Yesterday, I saw this really cute Nike trainers at Park in Robinson’s.  I fell in love at first sight!  I’m not really the sporty type, but when the health and fitness bug bit me, I’ve been on the lookout for cute workout gear.  When I saw this pair, I couldn’t help myself.  I just had to try it on and it fit perfectly!

When Hubby saw me pining – and salivating – for it, he popped the question: “Gusto mo?”  I couldn’t help the huge grin that came to my face 😀  I just said, “Yes, I like it a lot! But it’s too expensive for me.”  Then he said, “I will buy it for you.” 

My sensible and practical side was telling me, “that’s TOO expensive, and you just bought a pair of shoes last month.”  On the other hand, my impulsive and extravagant side argued, “He wants to buy it for you.  You don’t have money, but HE does.” Hehe… and so the impulsive and extravagant side of me won. 

I told Hubby, “Will you really buy this for me?”  (said with pa-tweetums voice and pa-cute smile).  I was ecstatic when he said YES.

Mwah!  Thank you, Langga!  I love you for indulging me and for knowing how to make me happy and for making me feel loved and special.

And so I’m now the proud owner of these cute trainers.  (Sorry no photo, can’t upload from phone to PC – something wrong with the PC, I guess.)

I can’t wait to hit the gym! 🙂

Hubby is going to Manila for their national sales conference.  For 5 days. 😦 By now I should be used to his leaving for a few days or a week, but I still feel sad everytime he leaves.  Lately, I’ve become so dependent on Dean, especially after what we went through last year (Nanay’s stroke and all).  For me, he is just a pillar of strength and whenever I feel down or depressed, I can count on him for support.  Maybe I am still feeling the effect of the hormonal imbalance I experienced after giving birth.  I have been so emotional these past few days that I’m starting to think I’m becoming looney.

Ok, so I have five days without the hubby. I have to get used to this, knowing that my husband is in sales and this is all part of the job.  I just can’t help feeling sad. Or maybe I’m just a tad bit jealous because I would love for a change of scenery and go somewhere else.  Hehe. Hisa-on!

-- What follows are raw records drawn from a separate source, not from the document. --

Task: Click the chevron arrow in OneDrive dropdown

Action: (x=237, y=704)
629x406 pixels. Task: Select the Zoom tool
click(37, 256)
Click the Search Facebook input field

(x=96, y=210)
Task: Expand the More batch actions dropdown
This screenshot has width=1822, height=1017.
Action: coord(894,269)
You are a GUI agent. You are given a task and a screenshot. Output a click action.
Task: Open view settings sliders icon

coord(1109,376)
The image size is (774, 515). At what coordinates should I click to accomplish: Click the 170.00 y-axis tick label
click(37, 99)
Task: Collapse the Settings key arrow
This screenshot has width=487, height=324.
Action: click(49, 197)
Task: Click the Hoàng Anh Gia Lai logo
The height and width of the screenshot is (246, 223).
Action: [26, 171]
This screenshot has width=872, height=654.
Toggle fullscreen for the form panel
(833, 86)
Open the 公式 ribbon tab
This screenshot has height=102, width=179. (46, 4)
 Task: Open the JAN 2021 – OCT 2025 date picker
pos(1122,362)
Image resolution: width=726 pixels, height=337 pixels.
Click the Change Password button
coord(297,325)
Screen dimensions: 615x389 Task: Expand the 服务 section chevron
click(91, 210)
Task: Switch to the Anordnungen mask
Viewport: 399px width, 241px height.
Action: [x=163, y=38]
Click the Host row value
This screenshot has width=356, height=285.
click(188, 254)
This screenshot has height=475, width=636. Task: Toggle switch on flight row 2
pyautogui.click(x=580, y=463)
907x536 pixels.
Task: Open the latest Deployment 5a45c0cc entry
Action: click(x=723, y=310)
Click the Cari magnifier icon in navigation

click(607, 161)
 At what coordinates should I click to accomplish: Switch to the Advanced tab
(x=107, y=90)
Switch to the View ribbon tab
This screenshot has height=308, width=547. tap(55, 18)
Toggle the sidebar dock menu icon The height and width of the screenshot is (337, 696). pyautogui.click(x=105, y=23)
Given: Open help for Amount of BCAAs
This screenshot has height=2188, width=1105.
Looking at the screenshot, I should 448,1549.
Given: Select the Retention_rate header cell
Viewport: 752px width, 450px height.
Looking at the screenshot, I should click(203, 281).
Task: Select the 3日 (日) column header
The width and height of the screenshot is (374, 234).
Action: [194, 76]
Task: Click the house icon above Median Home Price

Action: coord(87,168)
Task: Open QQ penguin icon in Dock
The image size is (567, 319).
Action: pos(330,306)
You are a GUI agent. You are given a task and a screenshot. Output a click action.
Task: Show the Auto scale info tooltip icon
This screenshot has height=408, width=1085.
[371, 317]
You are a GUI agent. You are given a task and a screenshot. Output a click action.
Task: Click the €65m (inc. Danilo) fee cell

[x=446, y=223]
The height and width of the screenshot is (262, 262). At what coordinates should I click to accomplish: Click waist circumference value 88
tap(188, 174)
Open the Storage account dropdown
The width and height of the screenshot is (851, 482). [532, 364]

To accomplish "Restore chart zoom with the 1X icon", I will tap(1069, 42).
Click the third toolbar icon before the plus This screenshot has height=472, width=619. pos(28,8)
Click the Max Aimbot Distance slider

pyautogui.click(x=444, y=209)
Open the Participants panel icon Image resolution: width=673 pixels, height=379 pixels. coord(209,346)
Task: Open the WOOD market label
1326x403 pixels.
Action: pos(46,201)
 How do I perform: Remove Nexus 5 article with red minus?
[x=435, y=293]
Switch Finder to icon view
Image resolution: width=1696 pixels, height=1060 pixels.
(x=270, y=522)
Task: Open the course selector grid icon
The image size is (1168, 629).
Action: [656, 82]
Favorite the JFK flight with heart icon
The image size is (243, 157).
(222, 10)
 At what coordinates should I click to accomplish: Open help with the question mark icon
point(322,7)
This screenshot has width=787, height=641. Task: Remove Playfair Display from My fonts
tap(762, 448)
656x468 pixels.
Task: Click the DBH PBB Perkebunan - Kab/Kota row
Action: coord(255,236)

It’s my hubby’s bday today! Unlike his other birthdays which we would celebrate by having his and my friends over for a night of beer and conversation, this year’s bday would be spent at home, with the kids.  We really are growing old!  We just plan on hearing mass early this morning and he said he wants to go biking after that.  He’s taking a birthday leave and I will do the same. But mine is going to be a sick leave. Hehe… Now, what will I be sick of?  In the evening, I plan to cook him a meal. I found this recipe in Food Magazine (Roast Chicken with Mango-Kiwi Salsa).  The picture looks so yummy and the recipe seems easy.  I hope I can manage to pull it off.  🙂

Anyway, here are my wishes for Dean, on his bday:

1.  That he gets the promotion he’s been waiting for.  I know he deserves it after all the hard work he’s done the past year.

2.  That he lose more weight (and keep it off!), and that he won’t have to hold his breath to see that six-pack he’s been dreaming of the past year. Hehe.  Go, ga!

3.  That he’ll have enough strength to bike to wherever he wants to bike. 

4.  That he’ll have the will to quit smoking. 

5.  That he’ll always be a good example to Enzo and Evie.